Minimalism: A New Beginning


This is the third installment in a series on my personal journey towards minimalism. Catch the first part here and the second part here. One day, I did an impossible, unthinkable thing. I went to Target and bought...nothing.

Absolutely nothing.

It was one of those rare trips where I was kid-free and it should have been a joyous Target experience filled with the thrill of finding everything I ever wanted covered in red clearance stickers and loading up on seasonally appropriate dish towels. I walked up and down each aisle and picked up thing after thing that I knew I should want...but I just didn't. I couldn't. It was the oddest feeling. I returned my cart and walked out, paranoid that someone in the back was zooming in on me through the security cameras, and I braced myself for some kind of alarm to go off as the doors slid open. "That woman is leaving without spending the required $150 minimum! ALERT! ALERT! Did she not see the seasonally appropriate dish towels!? This has never happened before! Somebody call corporate!"

I sat in my car with my forehead on the steering wheel. My heart was pounding as I slowly thought it through. Nothing in there was worth it. Nothing was worth the heavy feeling of being responsible for yet another thing, because that's what happens every single time you buy something new.

You become responsible for it.

Where to put it. How to use it. Time to clean it. Time to put it away. (Over and over and over.) Gotta upgrade it. Want a new version of it. Need to get rid of the old it. Sell it? Donate it? Trash it? Recycle it?


"The things you own, end up owning you."

Amen. Thank you Tyler Durden.

The first rule of minimalism do not buy shit you do not need. The second rule of minimalism is...YOU DO NOT BUY SHIT YOU DO NOT NEED.

The third rule of minimalism is...just kidding. There is no third rule, nor is there really a first rule or a second rule because here's the thing about minimalism that a lot of people get wrong: there is no one right way to do it and it's not something you do once and then never do again (spoiler alert, you're going to fuck it up and have to make changes along the way) (and that's OK! They don't kick you out of the Minimalist Club because you lost your head for a minute in the middle of the Costco). While the stereotype of minimalism is having stark white walls and empty rooms that contain only one obscenely overpriced piece of furniture which is not only uncomfortable to sit on, but also masquerading as modern art...I have yet to find any real life minimalist who lives like this.

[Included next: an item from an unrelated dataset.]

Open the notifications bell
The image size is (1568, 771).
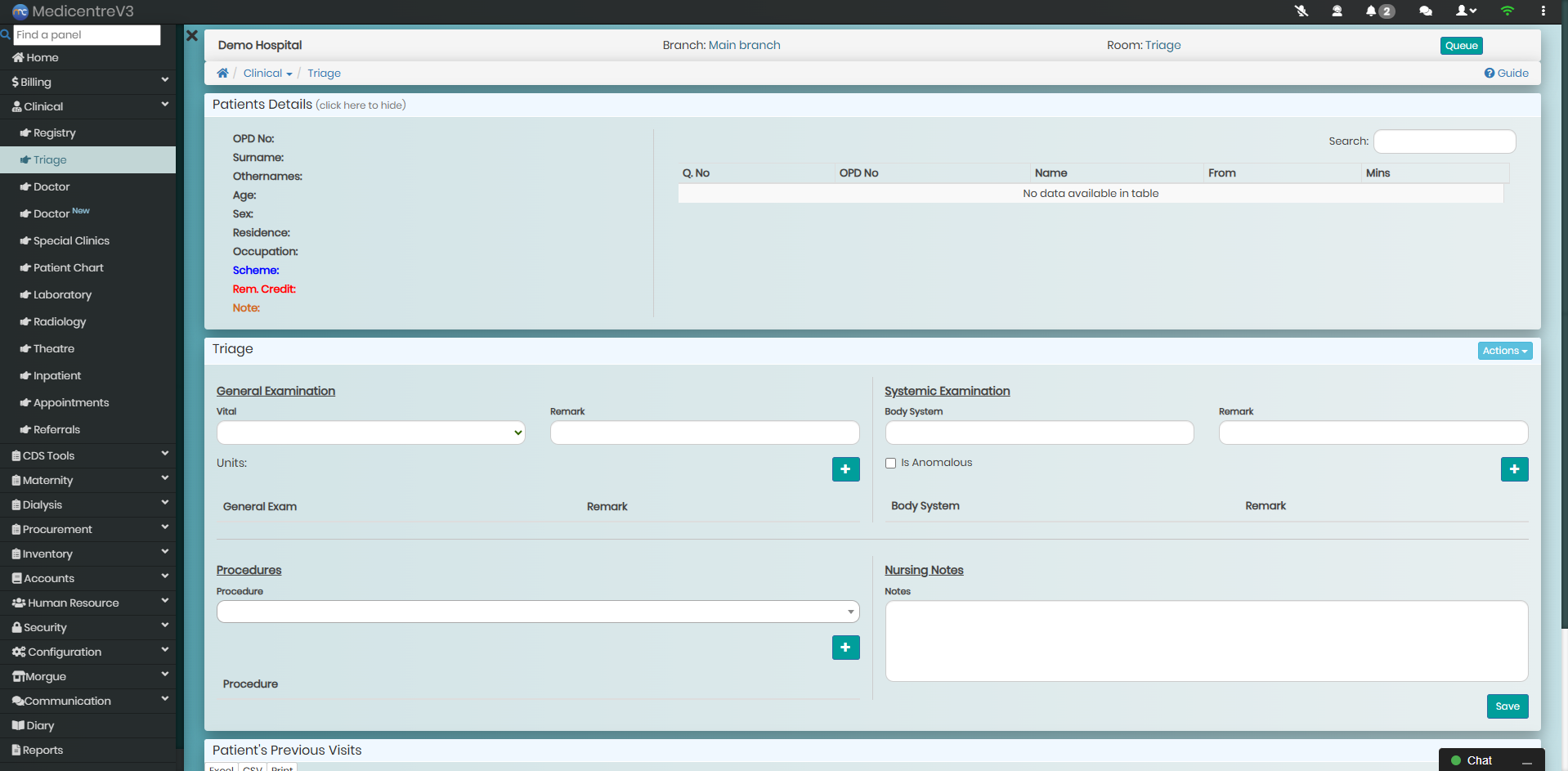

Minimalism is truly what you make it and define it to be for you and your family.

I'm still finding the right way to do this for us, but here's where our definition of minimalism kicks in. For us, minimalism is having the right amount and no more. It's the right amount of physical stuff. It's the right amount of commitments. It's the right amount of time together and time apart. It's carefully deciding what I want to add to my already lengthy list of responsibilities. What is important enough to compete for my already limited time, energy, and attention?

What is important enough for me to choose it over my kids? Over my husband? Over the people and experiences I *want* to fill my life with?

Now it might not seem like seasonal dish towels will be all that time, energy, and attention consuming...but consider this:

The average American household has 300,000 items. How much time, energy, and attention are devoted to each of those 300,000 things?

Individually? Not much. Cumulatively? Holy shit. What else could you be doing with your time, energy, and attention if you didn't have to be responsible for literally 300,000 things?

Then there's this:

Over the course of our lifetime, we will spend a total of 3,680 hours or 153 days searching for misplaced items. The research found we lose up to nine items every day—or 198,743 in a lifetime.

That's 10 minutes a day searching for lost items because we just have too much stuff to keep up with, so tack that onto whatever number you want to come up with for how long it takes you to care for your 300,000 things.

It's too much to be responsible for, especially when the things that really matter are being neglected in the pursuit of more stuff.

That day in Target strung together feelings and dreams and hopes that were years in the making. It wasn't a magical moment of a life suddenly transformed by minimalism, but it was a new beginning.